Task statement:
Output the entries as a Markdown table with the columns Row and Text, one numbered row per line and no rows for blank lines. Begin at the first line of the entries, stop after the line containing "tap(734, 331)", and leave out the pictures.

########################################

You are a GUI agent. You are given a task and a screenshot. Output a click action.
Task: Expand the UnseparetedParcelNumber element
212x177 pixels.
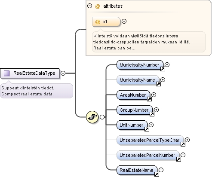[x=183, y=155]
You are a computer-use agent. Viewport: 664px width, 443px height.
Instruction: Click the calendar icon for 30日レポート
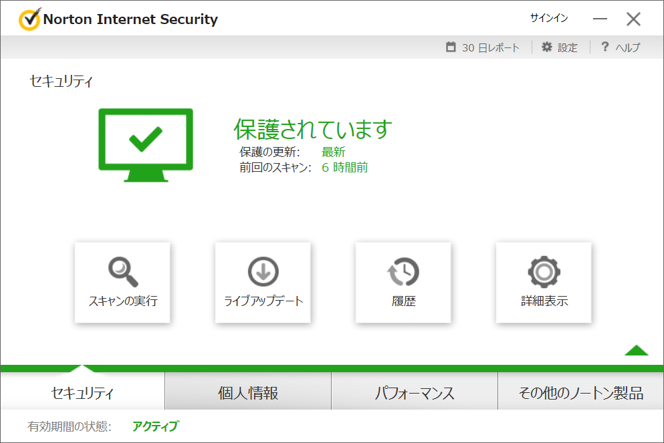(x=451, y=47)
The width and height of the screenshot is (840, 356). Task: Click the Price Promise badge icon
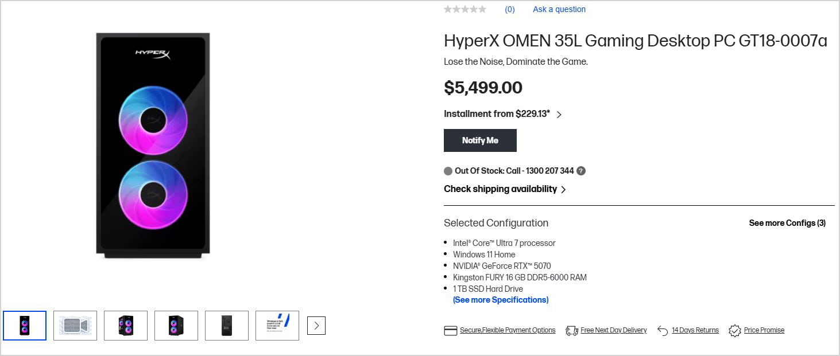tap(734, 331)
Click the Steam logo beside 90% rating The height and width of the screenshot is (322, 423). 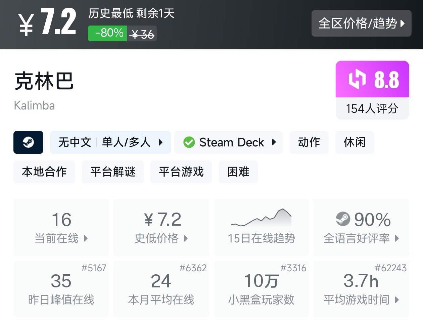pyautogui.click(x=343, y=219)
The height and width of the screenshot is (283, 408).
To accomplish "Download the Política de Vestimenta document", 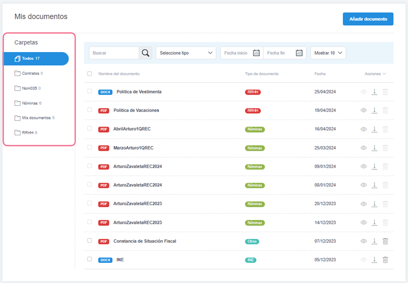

########################################

Solved problem:
| Row | Text |
|---|---|
| 1 | You are a GUI agent. You are given a task and a screenshot. Output a click action. |
| 2 | Task: Expand the UnseparetedParcelNumber element |
| 3 | 212x177 pixels. |
| 4 | [x=183, y=155] |
| 5 | You are a computer-use agent. Viewport: 664px width, 443px height. |
| 6 | Instruction: Click the calendar icon for 30日レポート |
| 7 | (x=451, y=47) |
| 8 | The width and height of the screenshot is (840, 356). Task: Click the Price Promise badge icon |
| 9 | tap(734, 331) |